> **Extracted data**
● ● ● ● ●

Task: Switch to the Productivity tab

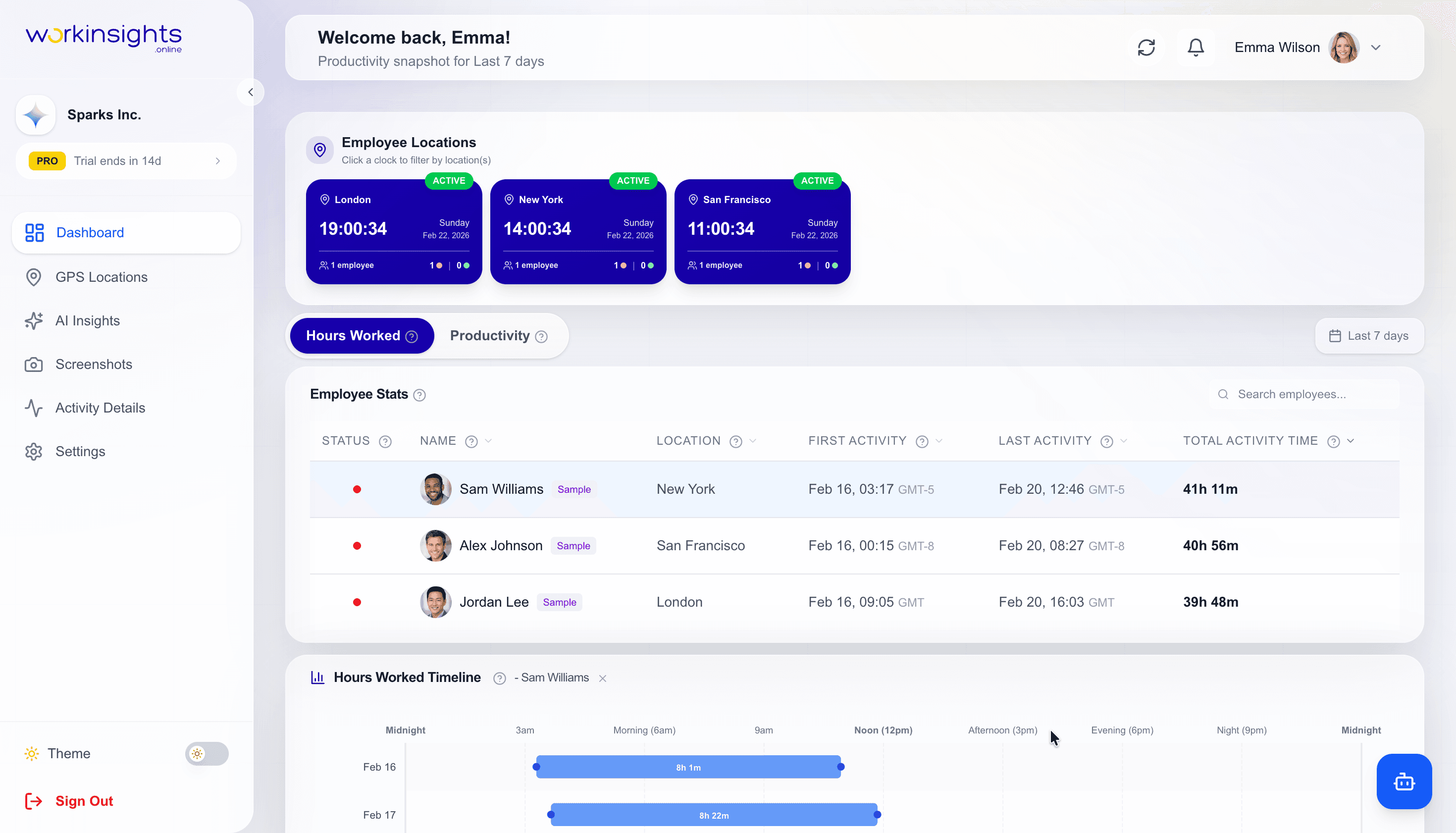Action: pos(498,336)
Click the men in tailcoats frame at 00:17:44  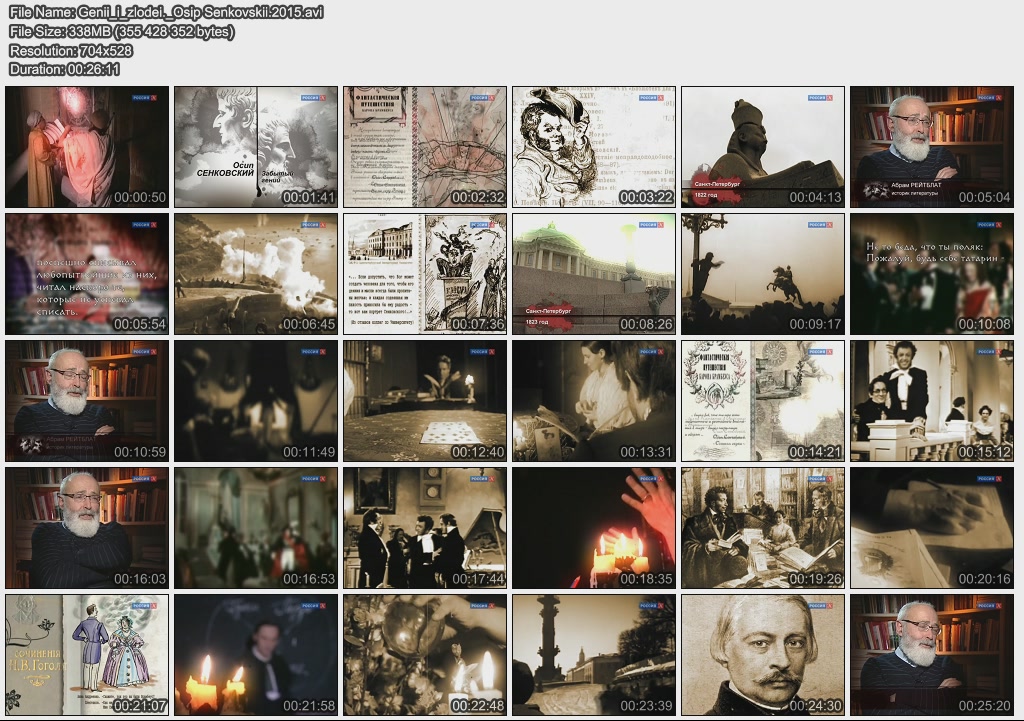425,528
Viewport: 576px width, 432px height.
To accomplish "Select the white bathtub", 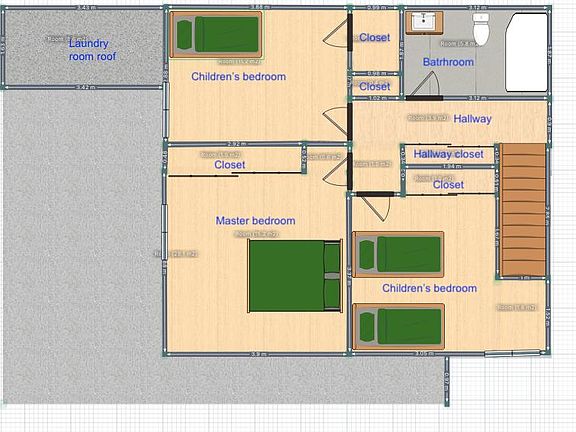I will click(526, 52).
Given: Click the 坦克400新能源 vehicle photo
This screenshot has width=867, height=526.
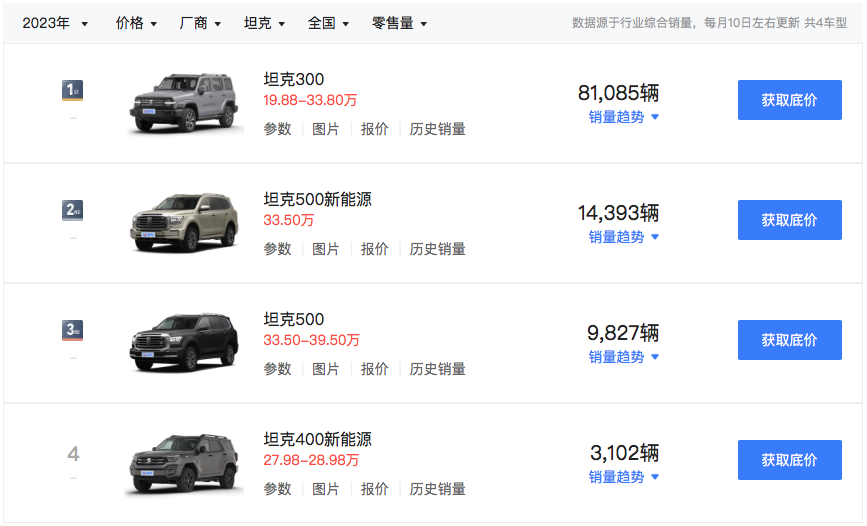Looking at the screenshot, I should (x=185, y=464).
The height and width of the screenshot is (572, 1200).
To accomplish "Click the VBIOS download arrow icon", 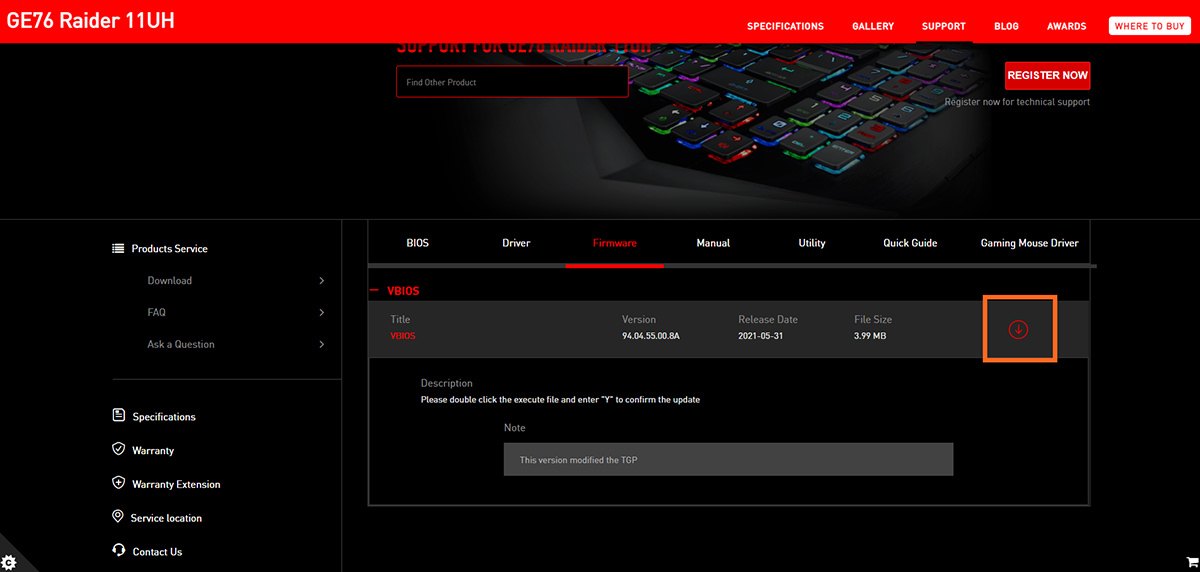I will tap(1018, 329).
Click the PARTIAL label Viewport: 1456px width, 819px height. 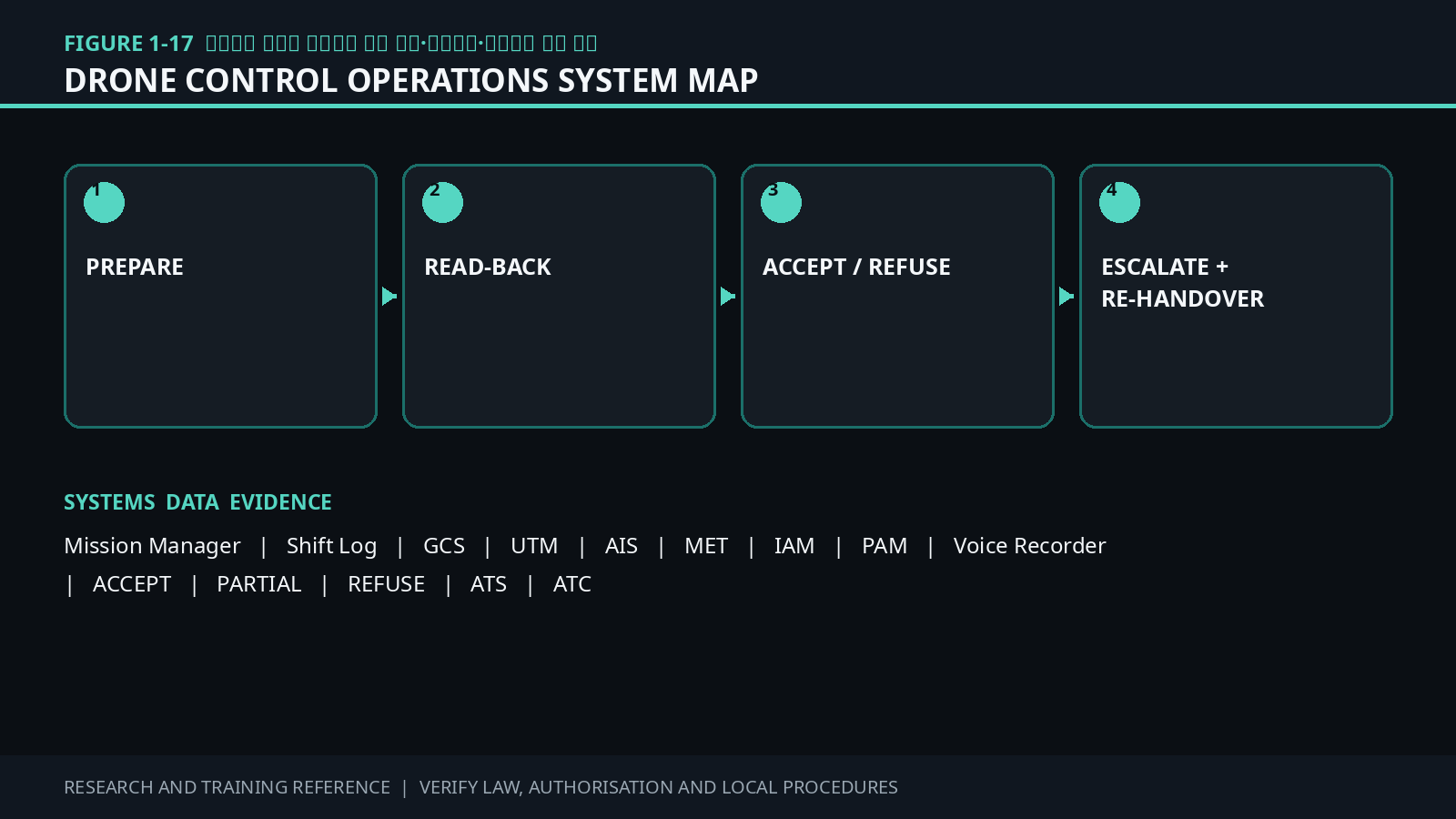pyautogui.click(x=258, y=584)
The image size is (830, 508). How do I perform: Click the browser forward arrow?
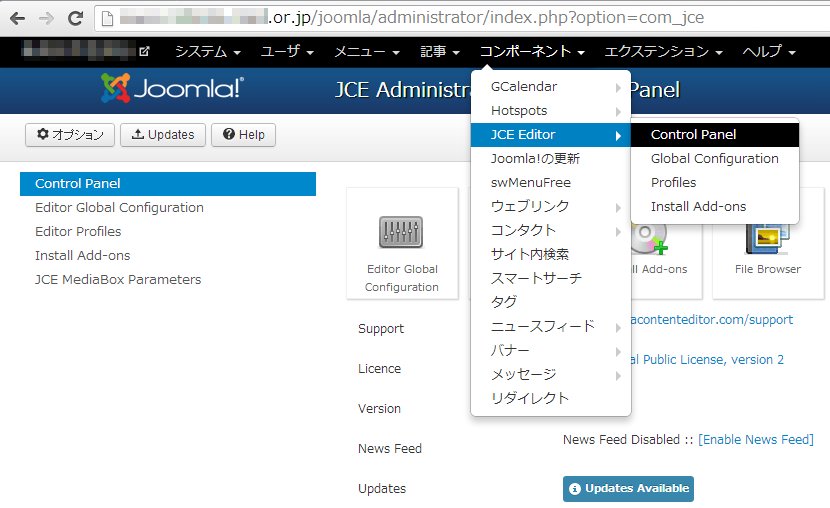point(46,18)
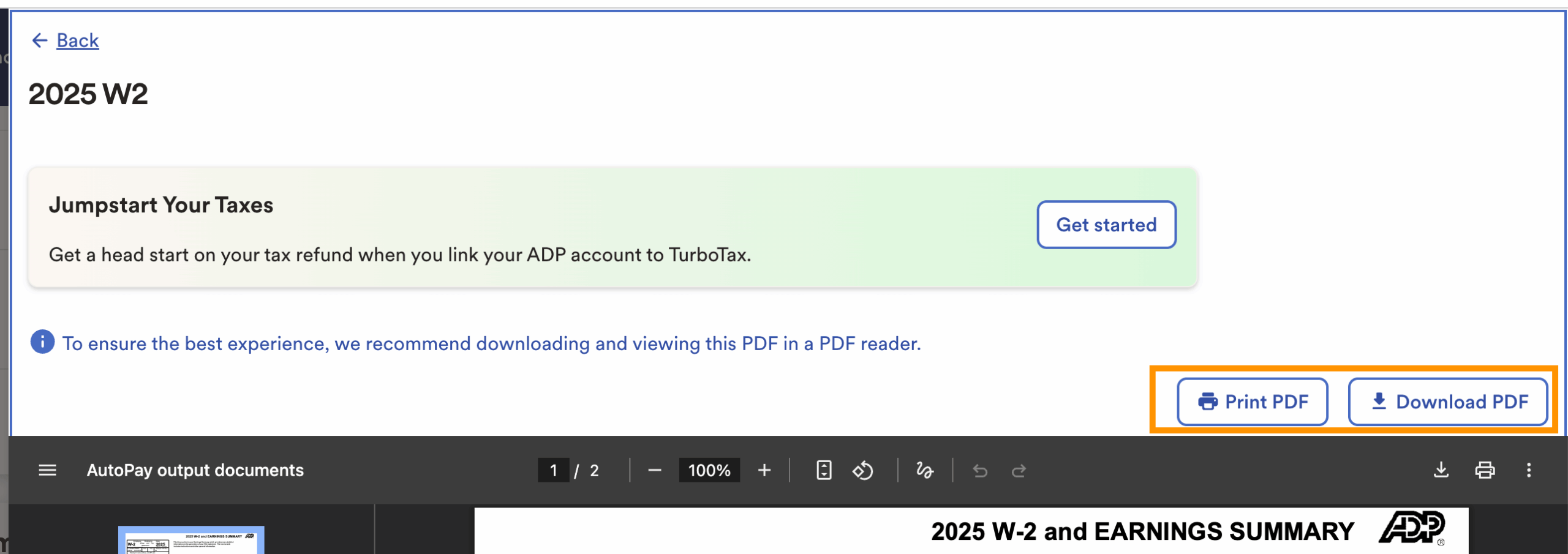Open the PDF viewer more actions menu

pos(1529,470)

● ● ● ● ●

Turn the records above into a numbered list, starting at the line that contains "The image size" and running through the last line of the records, and skip any blank lines. Leave the pictures out.

1. The image size is (830, 508). How do I perform: Click the browser forward arrow?
2. point(46,18)
3. Open the PDF viewer more actions menu
4. pos(1529,470)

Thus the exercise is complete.